"İçtihat Metni"
MAHKEMESİ : Ankara Bölge Adliye Mahkemesi 1. Hukuk Dairesi
SAYISI : 2020/984 E., 2022/1497 K.
DAVA TARİHİ : 29.09.2017 - 09.02.2018
KARAR : İstinaf başvurusunun kısmen kabulü ile yeniden esas hakkında hüküm tesisi
İLK DERECE MAHKEMESİ : Ankara 6. Aile Mahkemesi
SAYISI : 2017/1738 E., 2020/42 K.
Taraflar arasındaki karşılıklı boşanma davasından dolayı yapılan yargılama sonunda İlk Derece Mahkemesince asıl davanın kabulü ile tarafların boşanmalarına ve fer'îlerine, birleşen davanın ise reddine karar verilmiştir.

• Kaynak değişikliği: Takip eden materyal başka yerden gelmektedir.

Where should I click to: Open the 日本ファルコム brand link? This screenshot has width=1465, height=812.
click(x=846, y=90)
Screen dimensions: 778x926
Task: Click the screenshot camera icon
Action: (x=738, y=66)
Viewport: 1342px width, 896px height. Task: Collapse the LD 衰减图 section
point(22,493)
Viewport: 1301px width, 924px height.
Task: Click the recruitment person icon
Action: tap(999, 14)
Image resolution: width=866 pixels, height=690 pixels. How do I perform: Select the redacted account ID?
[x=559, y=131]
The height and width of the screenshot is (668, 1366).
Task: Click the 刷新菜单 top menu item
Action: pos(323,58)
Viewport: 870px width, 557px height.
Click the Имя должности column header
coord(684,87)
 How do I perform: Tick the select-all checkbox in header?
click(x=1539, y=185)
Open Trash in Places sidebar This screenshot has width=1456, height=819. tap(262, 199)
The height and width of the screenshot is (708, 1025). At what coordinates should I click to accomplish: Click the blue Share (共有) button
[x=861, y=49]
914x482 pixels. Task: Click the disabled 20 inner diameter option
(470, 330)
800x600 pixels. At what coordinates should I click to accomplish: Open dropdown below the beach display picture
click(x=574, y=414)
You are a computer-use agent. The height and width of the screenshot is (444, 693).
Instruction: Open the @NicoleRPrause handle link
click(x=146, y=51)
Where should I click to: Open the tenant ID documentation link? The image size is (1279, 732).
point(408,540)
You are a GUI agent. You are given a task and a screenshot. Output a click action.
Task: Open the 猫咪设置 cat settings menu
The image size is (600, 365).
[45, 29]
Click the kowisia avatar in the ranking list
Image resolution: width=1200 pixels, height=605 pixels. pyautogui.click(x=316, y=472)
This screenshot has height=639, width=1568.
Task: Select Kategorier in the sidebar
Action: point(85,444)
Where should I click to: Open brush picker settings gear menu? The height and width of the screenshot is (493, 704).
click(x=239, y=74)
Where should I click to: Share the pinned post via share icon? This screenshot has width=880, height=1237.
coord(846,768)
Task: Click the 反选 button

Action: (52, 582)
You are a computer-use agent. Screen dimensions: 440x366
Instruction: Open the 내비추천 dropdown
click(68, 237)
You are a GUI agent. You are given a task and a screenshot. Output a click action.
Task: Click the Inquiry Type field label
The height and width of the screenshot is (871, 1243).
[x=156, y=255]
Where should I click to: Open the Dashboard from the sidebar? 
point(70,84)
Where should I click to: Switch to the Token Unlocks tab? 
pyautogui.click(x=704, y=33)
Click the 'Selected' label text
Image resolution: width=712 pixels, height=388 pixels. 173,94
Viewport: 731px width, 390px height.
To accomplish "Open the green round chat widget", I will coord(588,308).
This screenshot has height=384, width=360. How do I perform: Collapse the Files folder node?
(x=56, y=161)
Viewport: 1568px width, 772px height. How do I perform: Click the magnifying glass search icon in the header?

Kararın davalı-davacı kadın vekili tarafından istinaf edilmesi üzerine, Bölge Adliye Mahkemesince davalı-davacı kadın vekilinin istinaf başvurusunun kısmen kabulü ile İlk Derece Mahkemesi kararının kaldırılmasına, kabul edilen yönlerden yeniden esas hakkında hüküm kurulmasına, davalı-davacı kadın vekilinin diğer yönlere ilişkin istinaf başvurusunun ise esastan reddine karar verilmiştir.
Bölge Adliye Mahkemesi kararı ... erkek vekili tarafından duruşma istemli temyiz edilmekle; kesinlik, süre, temyiz şartı ve diğer usul eksiklikleri yönünden yapılan ön inceleme sonucunda, 13.02.2024 tarihinde duruşma yapılmasına ve duruşma gününün taraflara davetiye ile bildirilmesine karar verilmiştir.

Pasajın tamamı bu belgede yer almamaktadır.